横を向く耳、さかだった被毛、そして座った瞳は、まさに天使だと思う。
天使は尻尾を強く降りながらファルネーゼへ迫る。
「貴女は、ファラルド様の護衛ではありませんか。」
「こんなところで何をされているのですか。」
その口調は質問ではなく圧力でしかない。
しかし、ファルネーゼは歴戦の猛者だ。
その圧を気にすることなくそっぽを向き"吸い"続ける。
そして、ミーシャを一瞥し圧をかけた。
「あなた、ルシアのなに。
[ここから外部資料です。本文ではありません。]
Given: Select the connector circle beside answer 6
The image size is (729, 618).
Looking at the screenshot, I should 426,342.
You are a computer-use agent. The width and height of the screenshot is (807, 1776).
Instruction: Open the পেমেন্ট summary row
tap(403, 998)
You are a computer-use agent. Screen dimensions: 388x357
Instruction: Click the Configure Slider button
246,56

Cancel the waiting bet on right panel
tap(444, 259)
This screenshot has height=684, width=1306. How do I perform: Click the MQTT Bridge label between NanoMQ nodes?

」
僕は彼女の腕を振りほどき、この場から離れたかった。
ココには戦場以上の圧がある。
1匹の猫とそれを取り巻く欲望の獣たち。
ミーシャは一歩たじろぐも、ギリギリとどまり顔を赤く染めながら返した。
「わ、わたしはルシアの・・・友だち・・そう友達よ!」
ミーシャの発言には圧が無かった。
欲望の獣たちは口に手を当て高笑いするかのように彼女を見下す。
しかし、ファルネーゼだけは一瞬で表情を変える。
何かに気づいたかの様に瞳孔を開いた。
僕は、ファルネーゼに抱き上げられたまま思考を巡らせる。
その時、師匠の顔が浮かぶ。
そして、僕はファルネーゼの頬を優しく両手で触れた。
彼女の顔は徐々に赤くなっていく。
僕はまだ何をしていない。
「ルシアちゃん?・・なにを・・・」
しかし、ファルネーゼの腕からはまだ出られない。
師匠仕込みの"至らせ"を調整しつつ徐々に使う。
「こんな所でダメよ・・・・はわわぁわぁ」
ファルネーゼの顔は徐々に恍惚なものに変わる。
見る者が見ればたまらない表情だろう。
彼女の腕が緩んだ隙に僕はミーシャの元へ走った。
そして、なぜかミーシャの腕に収まる。
「ルシアは私がイイって!」
ミーシャは勝ち誇った表情で胸を張った。
ファルネーゼ達は苦虫を噛みつぶした表情でこちらを見る。
僕はファルネーゼが何故僕を追っていたの質問した。
彼女は、敗戦処理の為、旧帝国領を回るという。
その従者は騎士の要望で傭兵から徴兵できるらしい。
そのため彼女は僕に白羽の矢を立てた。
僕には疑問が浮かぶ。
ファルネーゼはファラルドの護衛のはずだ。
であるなら、ファラルドと共に回る筈ではと考えられる。
なぜこの欲望の集団なのだろうか。
その答えは簡単だった。
欲望の獣たちは彼女の趣向友達らしく、だたの手伝いだ。
ファルネーゼから敗戦処理の話を聞きくと、戦時の傭兵より条件は良い。
僕はミーシャと一緒ならと条件を加え、彼女の依頼に了承する。
話はまとまり、僕は欲望の獣から解放された。
僕は軍部までの石畳を2人の獣にか挟まれながら進む。
その姿を目にする女性軍官たちは、視線こそ優しいが口に手を当てクスクスと笑っている。
そんな中、ようやく着いた軍部ではファラルドも苦笑いしながら待っていた。
「悪いねルシア、ファルネーゼがどうしてもって言うしな。」
彼は僕の置かれる状況を無視し、敗戦処理の流れを説明する。
そして、控えていたであろう部下を一人を呼んだ。
部屋に入ってきた者は男性だった。
「レドラム・ダッシュウッド入ります。」
ファラルドより上背がある上、視線が冷淡に感じ堅物そうに見える。
僕は彼のその空気に何故かホッとし彼に挨拶する。
僕らは彼を含めた5人で先行調査の旅に出た。
何故、部隊で動かないのかは、理由は多々あるというが、主にその土地の状況を探る為がだという。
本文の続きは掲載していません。